Bir ülkede demokratik gelişmişlik/olgunluk ve tecrübe birikimi dünden bugüne oluşmuyor. Uzun bir zaman dilimine ihtiyaç duyulduğu gibi, bazen toplumda “nesil değişimi” de gerekiyor.
Bulgaristan’ın içinde bulunduğu siyasi durum bana hep Türkiye’nin 1980 öncesi ve 90’lı yıllarındaki koalisyon dönemlerini hatırlatır. Zira Bulgaristan, kısa dönemler dışında hep koalisyonlarla veya dışarıdan destekli hükümetlerle yönetildi ya da yönetilemedi.
Bulgaristan’ın içinde bulunduğu durum siyasi istikrarsızlıktır ki sık sık erken seçim yapılan bir ülkede istikrardan söz etmek, doğru olmasa gerek…
2013 Mayıs seçimlerinden sonra 5 Ekimde, aradan bir buçuk yıl bile geçmeden, erken genel seçime gidiliyor. Bu durum Bulgaristan’ın makus talihi mi, niçin istikrar sağlanamıyor? Şimdi buraya bir bakalım.
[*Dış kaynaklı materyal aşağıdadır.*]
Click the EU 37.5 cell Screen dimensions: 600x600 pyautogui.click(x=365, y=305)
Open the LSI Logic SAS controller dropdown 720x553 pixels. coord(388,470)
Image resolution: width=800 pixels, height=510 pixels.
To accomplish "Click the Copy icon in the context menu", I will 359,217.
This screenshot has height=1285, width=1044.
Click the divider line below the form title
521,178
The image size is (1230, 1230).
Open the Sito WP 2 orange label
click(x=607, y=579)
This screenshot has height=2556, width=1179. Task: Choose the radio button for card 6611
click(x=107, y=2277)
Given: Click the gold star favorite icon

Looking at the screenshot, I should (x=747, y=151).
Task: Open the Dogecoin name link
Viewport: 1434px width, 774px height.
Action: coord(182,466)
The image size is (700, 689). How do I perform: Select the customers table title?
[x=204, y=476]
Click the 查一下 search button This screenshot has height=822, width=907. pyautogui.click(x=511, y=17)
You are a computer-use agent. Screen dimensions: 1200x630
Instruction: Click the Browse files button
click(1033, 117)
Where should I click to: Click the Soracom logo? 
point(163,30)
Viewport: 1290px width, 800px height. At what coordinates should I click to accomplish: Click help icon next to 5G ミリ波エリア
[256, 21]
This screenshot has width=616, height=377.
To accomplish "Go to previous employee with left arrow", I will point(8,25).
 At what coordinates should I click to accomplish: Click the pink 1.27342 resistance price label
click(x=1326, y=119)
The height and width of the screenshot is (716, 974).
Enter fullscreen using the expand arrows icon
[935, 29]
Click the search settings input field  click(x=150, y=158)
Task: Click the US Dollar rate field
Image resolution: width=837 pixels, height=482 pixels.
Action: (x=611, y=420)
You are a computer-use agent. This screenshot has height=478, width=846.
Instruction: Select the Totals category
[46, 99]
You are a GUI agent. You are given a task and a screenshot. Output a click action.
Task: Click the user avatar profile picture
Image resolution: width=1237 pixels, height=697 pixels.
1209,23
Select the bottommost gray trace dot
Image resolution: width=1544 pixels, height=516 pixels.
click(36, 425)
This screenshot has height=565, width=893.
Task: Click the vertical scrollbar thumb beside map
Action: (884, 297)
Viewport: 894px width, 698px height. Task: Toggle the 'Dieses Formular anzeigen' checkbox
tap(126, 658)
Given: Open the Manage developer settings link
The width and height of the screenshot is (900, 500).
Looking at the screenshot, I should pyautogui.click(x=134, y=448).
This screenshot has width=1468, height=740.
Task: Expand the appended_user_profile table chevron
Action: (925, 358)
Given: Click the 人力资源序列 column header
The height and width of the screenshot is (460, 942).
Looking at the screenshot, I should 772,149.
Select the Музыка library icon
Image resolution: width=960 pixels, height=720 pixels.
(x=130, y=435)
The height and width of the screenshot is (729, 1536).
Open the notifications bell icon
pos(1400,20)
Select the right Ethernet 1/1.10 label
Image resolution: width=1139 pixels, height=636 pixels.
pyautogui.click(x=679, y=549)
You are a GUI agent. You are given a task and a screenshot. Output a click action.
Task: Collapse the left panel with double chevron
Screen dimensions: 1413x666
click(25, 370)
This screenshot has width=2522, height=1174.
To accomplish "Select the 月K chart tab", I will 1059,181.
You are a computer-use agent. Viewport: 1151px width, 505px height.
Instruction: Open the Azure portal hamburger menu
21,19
Siyasi Aktörler ve Kredibilite Sorunu
Bulgaristan’da yapılan seçimlere katılım oranının yüzde ellinin bile altında kalması halkın mevcut siyasi aktörlere bir mesajıdır. Halk, cari şartlarda, siyasi parti ve siyasi aktörlerin ülke lehine bir değişimi yakalayabileceğine inanmıyor. Bu ciddi bir güven krizidir, siyaset mekanizmasının kredibilite kaybıdır.
Demokratik düzene geçildiğinden bu yana kurulan siyasi partilerin kurumsallaştığını ve kurumsal bir tekamül gösterdiklerini pek söyleyemeyiz. Hala siyaset arenasında “ajandı”, “ajan değildi” kavgası devam ediyor. Bu durum aslında siyaset arenasındaki baskın güç hakkında da bizlere ip ucu veriyor.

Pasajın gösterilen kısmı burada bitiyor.